▼

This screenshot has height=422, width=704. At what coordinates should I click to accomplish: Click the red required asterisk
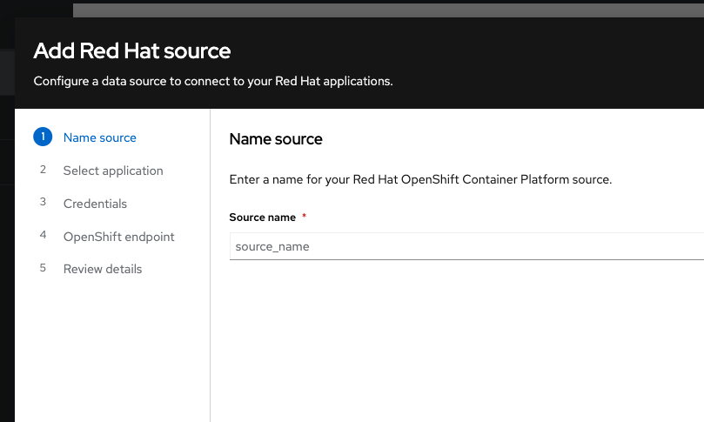click(x=304, y=217)
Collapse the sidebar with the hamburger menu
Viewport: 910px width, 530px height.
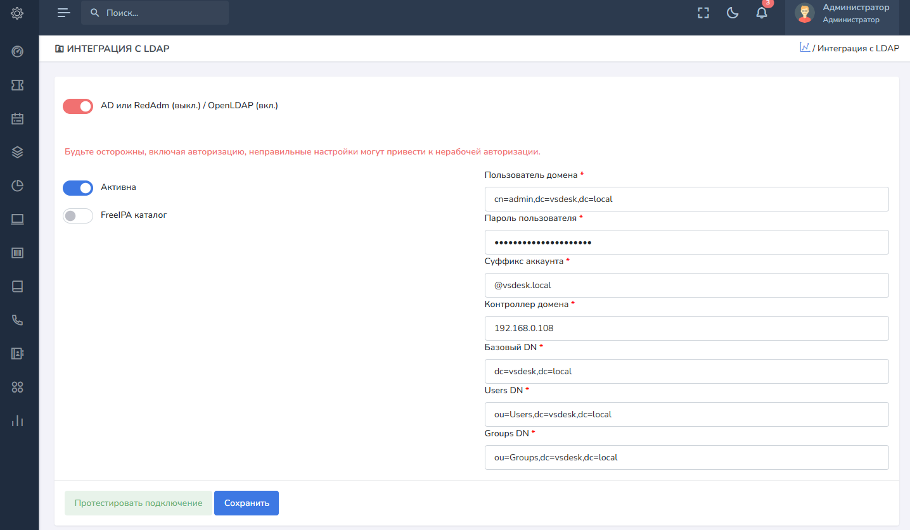[x=63, y=13]

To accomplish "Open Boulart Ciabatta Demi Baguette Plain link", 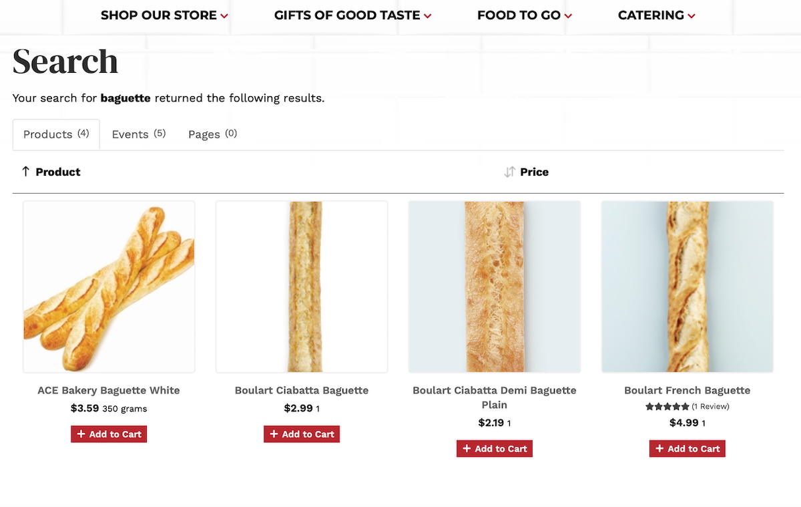I will [495, 397].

▲

▶ [YOUR GOAL] Starting at the beginning of the listing and continuing through the line containing "[x=63, y=13]", rewrite those lines with "sidebar" changed to "side panel" and everything else left the same. Omit the pictures.

▶ [SOLUTION TO THIS TASK]
This screenshot has height=422, width=704. At what coordinates should I click to accomplish: Click the red required asterisk
click(x=304, y=217)
Collapse the side panel with the hamburger menu
Viewport: 910px width, 530px height.
[x=63, y=13]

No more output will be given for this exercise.